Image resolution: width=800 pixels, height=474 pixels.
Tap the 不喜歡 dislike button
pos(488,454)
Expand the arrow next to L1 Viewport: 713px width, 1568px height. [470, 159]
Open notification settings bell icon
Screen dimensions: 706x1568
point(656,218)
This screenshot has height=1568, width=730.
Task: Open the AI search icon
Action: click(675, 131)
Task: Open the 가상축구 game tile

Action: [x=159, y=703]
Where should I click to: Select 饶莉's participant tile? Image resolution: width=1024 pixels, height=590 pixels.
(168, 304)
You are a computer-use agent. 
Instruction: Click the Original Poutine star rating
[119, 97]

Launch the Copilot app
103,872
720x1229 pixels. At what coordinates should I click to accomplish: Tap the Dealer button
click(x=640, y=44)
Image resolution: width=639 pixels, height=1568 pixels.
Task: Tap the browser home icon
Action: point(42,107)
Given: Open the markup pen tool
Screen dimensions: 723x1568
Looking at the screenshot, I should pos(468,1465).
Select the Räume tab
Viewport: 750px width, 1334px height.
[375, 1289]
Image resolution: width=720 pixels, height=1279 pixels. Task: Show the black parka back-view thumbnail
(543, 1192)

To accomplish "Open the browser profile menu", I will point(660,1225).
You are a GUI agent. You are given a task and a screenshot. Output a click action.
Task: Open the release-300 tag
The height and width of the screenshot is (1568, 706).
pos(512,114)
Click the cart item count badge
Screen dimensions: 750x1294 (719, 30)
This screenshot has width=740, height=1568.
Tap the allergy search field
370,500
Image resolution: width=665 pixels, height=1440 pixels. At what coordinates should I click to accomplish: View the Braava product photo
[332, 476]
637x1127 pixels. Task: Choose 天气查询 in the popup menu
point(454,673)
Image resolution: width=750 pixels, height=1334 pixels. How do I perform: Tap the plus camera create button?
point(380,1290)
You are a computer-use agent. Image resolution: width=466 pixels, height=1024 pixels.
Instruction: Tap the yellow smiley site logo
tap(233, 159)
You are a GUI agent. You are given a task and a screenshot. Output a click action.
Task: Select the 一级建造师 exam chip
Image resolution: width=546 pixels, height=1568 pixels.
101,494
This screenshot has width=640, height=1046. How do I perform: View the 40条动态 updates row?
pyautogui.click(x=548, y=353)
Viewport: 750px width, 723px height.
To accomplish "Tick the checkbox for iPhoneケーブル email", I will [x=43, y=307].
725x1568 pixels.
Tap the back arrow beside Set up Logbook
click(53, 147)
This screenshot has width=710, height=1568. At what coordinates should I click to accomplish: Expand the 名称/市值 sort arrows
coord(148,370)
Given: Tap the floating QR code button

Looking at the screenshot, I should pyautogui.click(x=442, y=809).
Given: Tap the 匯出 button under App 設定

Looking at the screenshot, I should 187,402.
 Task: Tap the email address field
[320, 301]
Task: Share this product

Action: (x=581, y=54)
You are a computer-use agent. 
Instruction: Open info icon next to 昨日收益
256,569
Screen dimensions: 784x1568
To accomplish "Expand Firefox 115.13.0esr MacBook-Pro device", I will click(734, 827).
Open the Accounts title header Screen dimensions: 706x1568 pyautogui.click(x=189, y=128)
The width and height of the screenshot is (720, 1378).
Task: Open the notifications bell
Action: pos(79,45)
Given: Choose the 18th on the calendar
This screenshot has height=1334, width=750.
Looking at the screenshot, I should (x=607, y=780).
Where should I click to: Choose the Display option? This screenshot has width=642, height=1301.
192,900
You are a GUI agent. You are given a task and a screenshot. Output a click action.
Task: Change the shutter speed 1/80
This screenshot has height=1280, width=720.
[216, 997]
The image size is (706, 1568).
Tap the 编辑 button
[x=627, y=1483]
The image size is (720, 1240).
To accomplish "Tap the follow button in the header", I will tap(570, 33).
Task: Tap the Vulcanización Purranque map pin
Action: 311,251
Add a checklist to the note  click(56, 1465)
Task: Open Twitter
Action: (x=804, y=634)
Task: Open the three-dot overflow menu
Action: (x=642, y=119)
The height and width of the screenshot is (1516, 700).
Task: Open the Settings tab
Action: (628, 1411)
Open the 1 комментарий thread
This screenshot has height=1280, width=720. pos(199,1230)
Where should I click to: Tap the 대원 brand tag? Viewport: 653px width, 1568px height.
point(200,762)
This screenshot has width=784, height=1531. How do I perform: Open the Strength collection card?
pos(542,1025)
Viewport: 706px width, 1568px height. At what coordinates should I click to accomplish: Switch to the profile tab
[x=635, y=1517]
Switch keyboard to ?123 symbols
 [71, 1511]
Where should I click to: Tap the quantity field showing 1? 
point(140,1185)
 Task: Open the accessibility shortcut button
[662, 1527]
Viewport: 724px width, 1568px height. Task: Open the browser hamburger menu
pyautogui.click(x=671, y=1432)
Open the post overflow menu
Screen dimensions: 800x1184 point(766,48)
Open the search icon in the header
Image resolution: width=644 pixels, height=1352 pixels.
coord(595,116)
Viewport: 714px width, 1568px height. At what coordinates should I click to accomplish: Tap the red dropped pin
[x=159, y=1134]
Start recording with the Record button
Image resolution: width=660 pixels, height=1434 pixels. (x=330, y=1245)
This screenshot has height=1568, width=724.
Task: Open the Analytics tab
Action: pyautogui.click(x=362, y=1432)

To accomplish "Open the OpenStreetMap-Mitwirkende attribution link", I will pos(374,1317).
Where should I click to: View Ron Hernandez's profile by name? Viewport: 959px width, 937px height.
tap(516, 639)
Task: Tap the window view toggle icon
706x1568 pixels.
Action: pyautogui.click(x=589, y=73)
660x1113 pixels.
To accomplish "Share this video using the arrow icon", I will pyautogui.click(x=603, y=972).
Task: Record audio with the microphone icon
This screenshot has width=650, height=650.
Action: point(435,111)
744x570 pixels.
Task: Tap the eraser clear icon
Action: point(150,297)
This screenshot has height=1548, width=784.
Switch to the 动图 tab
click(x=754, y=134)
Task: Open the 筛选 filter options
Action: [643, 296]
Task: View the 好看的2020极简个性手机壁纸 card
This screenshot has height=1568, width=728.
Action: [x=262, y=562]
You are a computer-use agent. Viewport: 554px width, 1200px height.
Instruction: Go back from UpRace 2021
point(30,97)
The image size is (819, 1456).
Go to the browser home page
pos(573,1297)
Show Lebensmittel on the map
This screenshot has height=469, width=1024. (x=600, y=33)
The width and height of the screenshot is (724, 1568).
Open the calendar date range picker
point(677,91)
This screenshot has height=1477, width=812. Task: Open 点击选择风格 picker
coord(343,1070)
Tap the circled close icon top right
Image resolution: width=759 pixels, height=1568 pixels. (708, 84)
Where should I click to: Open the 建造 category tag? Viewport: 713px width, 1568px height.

◇ ◇ ◇ ◇

• WRITTEN INSTRUCTION:
Locate each line in the items above that contains the string "icon", and copy those lines. Treat uppercase and lowercase letters as different.

• EXERCISE RESULT:
Open notification settings bell icon
Task: Open the AI search icon
Task: Tap the browser home icon
Instruction: Open info icon next to 昨日收益
Open the search icon in the header
Task: Tap the window view toggle icon
To accomplish "Share this video using the arrow icon", I will pyautogui.click(x=603, y=972).
Task: Record audio with the microphone icon
Task: Tap the eraser clear icon
Tap the circled close icon top right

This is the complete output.